Lobeck & Hanson assists our Association clients in the collection of assessments for common expenses. After the Association or its management has made its attempt to collect a past due assessment (often with the warning letter that if payment is not received by a deadline, the matter will be turned over to the attorneys and that then additional fees and costs will be due) the matter is referred to this firm.

In a condominium, we prepare an initial thirty day collection letter, with the Federal Fair Debt Notice and Statutory Notice of Intent to Record a Claim of Lien. If the unit owner has not paid in full after the due date, a second thirty day collection letter is prepared, along with preparation of the Claim of Lien, and the Statutory Notice of Intent to Foreclose Delinquent Assessment. That full payment is calculated in the letters and include interest, costs, attorney's fees and any authorized late fee. If the unit owner does not ay within the time provided, we then seek authorization from the Association for the foreclosure action.

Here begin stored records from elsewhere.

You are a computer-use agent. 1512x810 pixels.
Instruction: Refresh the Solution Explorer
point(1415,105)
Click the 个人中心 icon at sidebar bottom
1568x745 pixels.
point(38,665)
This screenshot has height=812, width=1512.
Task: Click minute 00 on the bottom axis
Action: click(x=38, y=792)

The HOA process is the same, except that two 45-day letters are required in sequence.

Typically, the owner will pay upon being served with the foreclosure action, if not before. This has remained our experience despite an increase in the number of instances in which owners are abandoning units to foreclosure. In those instances the Association may take title and either seek to rent to unit or seek to deed it to the first mortgagee, to at least begin to obtain income from the unit for the Association. The Association also has the option of then seeking a money judgment from the former owner.

This firm also assists our Association clients when they are served as a defendant in a mortgage foreclosure lawsuit, in order to defend the Association’s entitlement to delinquent assessments to the extent they remain due under the law.

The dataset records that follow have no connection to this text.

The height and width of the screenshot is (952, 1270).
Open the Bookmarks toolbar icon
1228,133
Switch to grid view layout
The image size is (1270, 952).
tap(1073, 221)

Once a first mortgagee takes title to a unit it is liable for twelve months of delinquent assessments (not to exceed 1% of the original mortgage debt, which is seldom an issue).

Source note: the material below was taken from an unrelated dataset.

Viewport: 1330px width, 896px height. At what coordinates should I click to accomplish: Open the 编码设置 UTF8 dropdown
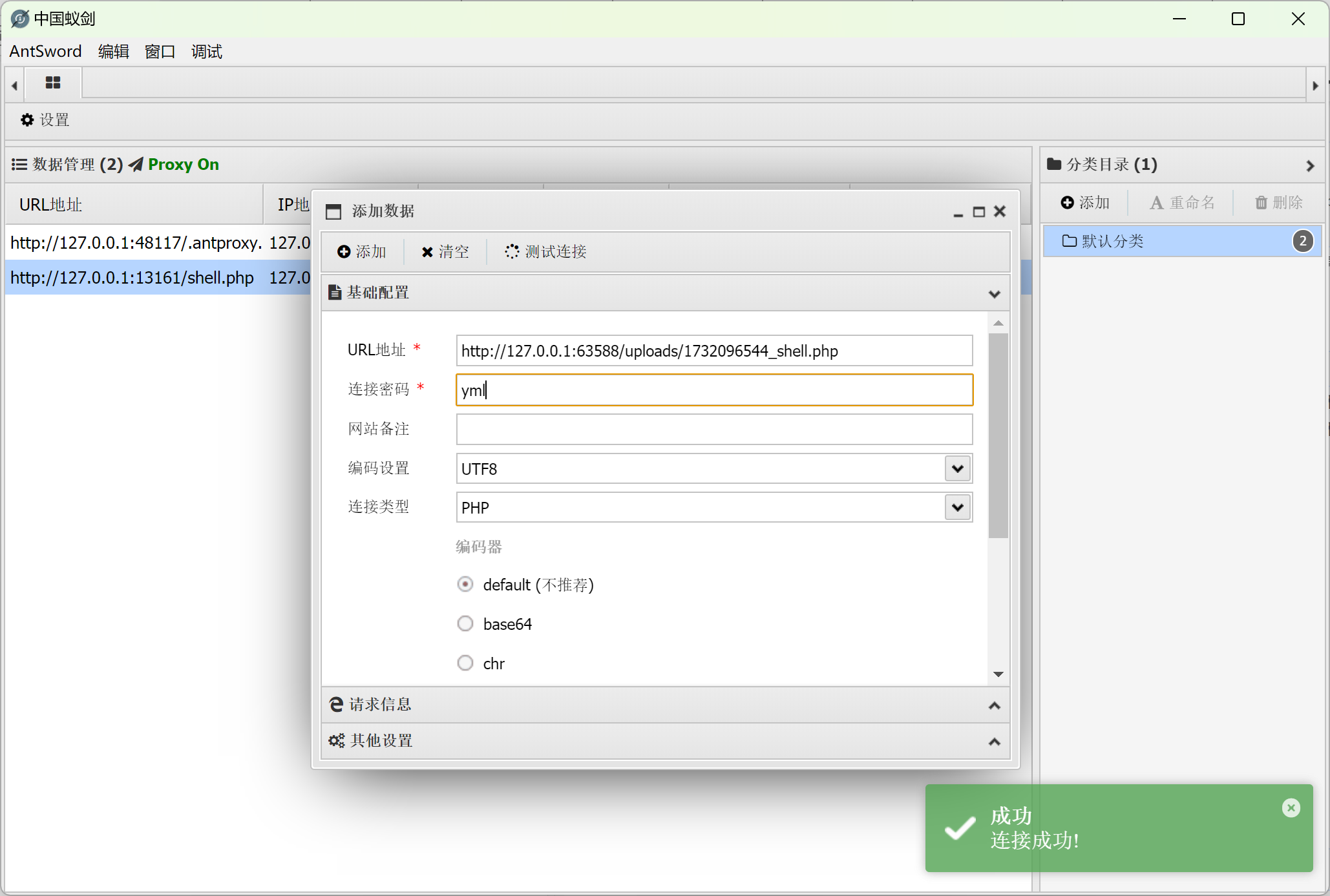tap(957, 469)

It is important that an Association be diligent in collecting delinquent assessments. Otherwise, delinquent assessments can pile up on a unit and be lost through a mortgage foreclosure or bankruptcy. In assessment collections, our goal is always to recover all costs and attorneys fees incurred by the Association, as well as the assessments, interests and late fees, using the clear entitlement to such collection under the state law and most governing documents.